So on her latest release, Carlile decided to pay a little respect to her childhood idols. Unlike her previous albums, which lean toward the poppier side of folk rock, Bear Creek kicks off like a front-porch hootenanny, overflowing with a charming brew of hand claps and hollers, banjos and boot thumps.

And at the center of it all is her voice — a voice that can shake and rip one second, lure and soothe the next. A voice so intense, it can break your heart with a single crack of a note. Case in point: her 2005 slowburner hit “The Story,” which first rocketed her onto the Billboard charts. It’s a voice she’s been perfecting since she was six years old, ever since her mother, a local country singer, first let her try. “She’d have band practices at our house,” Carlile says. “And as a reward at the end of the day, if things had gone well or I’d done my chores or whatever, I was allowed to sing a song with her band before I went to bed.”

Within two years, Carlile had graduated to performing Johnny Cash tunes at a nearby theater called the Northwest Grand Ol’ Opry. Then, at age 12, she heard Elton John for the first time. “I completely fell in love,” she says. “I went to the library and checked out a couple Elton John records and an Elton John biography. And that’s what introduced me to Queen and the Beatles. So Elton John was kind of my gateway drug into rock ‘n’ roll.”

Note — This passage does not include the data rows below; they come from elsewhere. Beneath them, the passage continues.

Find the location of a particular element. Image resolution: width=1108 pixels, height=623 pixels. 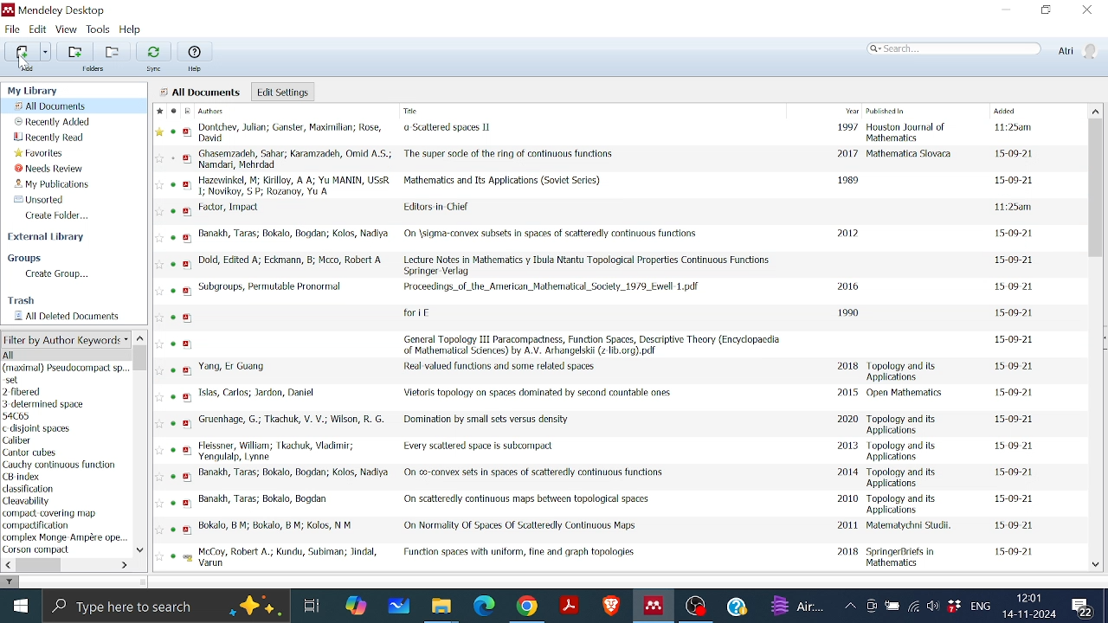

Title is located at coordinates (482, 419).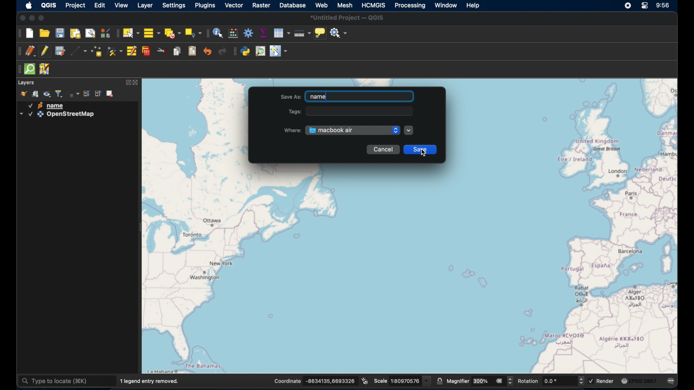  Describe the element at coordinates (18, 52) in the screenshot. I see `digitizing toolbar` at that location.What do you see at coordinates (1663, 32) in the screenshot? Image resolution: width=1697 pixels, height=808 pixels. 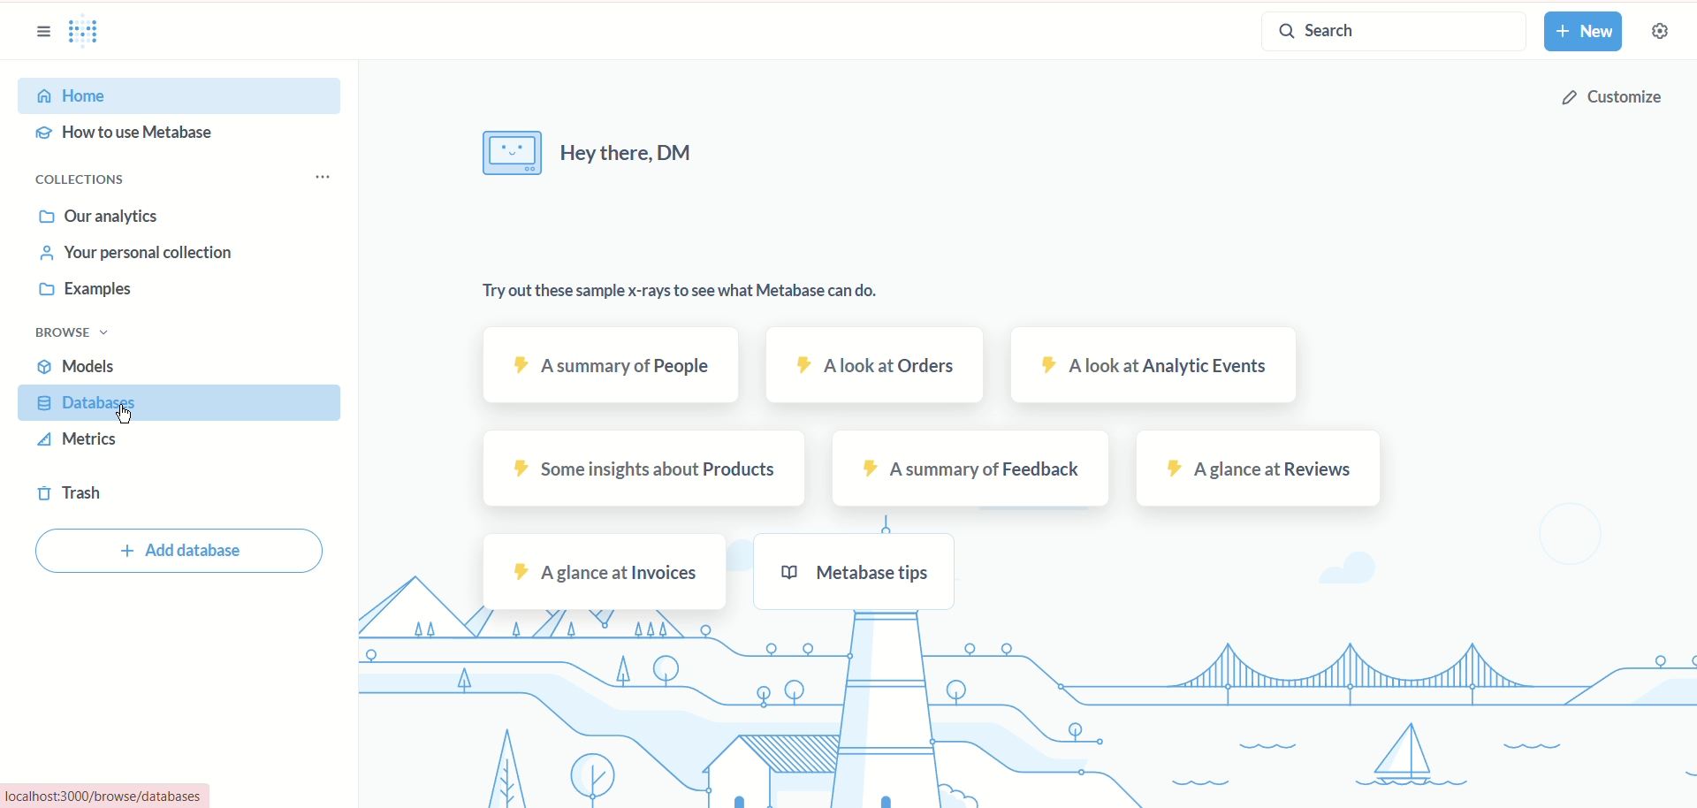 I see `settings` at bounding box center [1663, 32].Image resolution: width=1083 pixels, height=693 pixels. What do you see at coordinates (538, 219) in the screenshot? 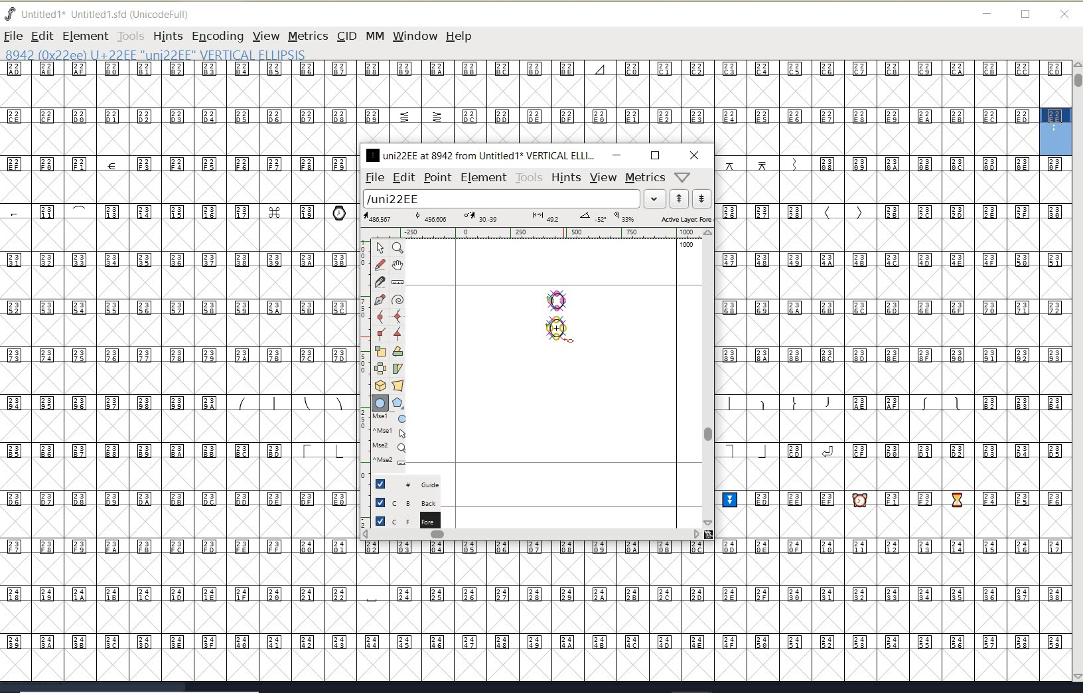
I see `active layer` at bounding box center [538, 219].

As a result, Carlile ditched the twang almost overnight. By 17, she’d taught herself piano and guitar, and she was soon making a living as a singer-songwriter, busking the streets of Seattle and playing at any restaurant, bar, or club that would have her. But it wasn’t until she met “the twins”— bandmates and writing partners Phil and Tim Hanseroth — in the early 2000s that things took off. It’s been a musical kinship that’s since spawned a decade-long career and four critically-acclaimed albums.

So what gave Carlile the itch to suddenly revisit her childhood roots? Maybe it was the fact that she turned 30 while writing and recording Bear Creek, a milestone that hit her a lot harder than she’d ever imagined. “Turns out I’m a cliche,” she admits. But she’s not going quietly into that good night.

In fact, Carlile has turned to magic to protect her from old age. She has two intertwining snakes — a protective talisman from her favorite movie The Neverending Story — tattooed on her shoulders. “But like Atreyu wears the AURYN [the snake talisman] for protection from The Nothing, I have them for protection from the societal pull toward responsibility and middle-agedness, from the imposition of commerce on art, from the imposition of adulthood on childhood.”

Carlile recently got engaged to her girlfriend Catherine Shepherd. Their wedding is slated for September. Still, she swears they won’t be domesticated any time soon. “I got engaged to a bigger child than me,” she says, laughing. “So I don’t feel like we’re being pulled toward adulthood. If anything, it feels like being pulled more toward childhood.”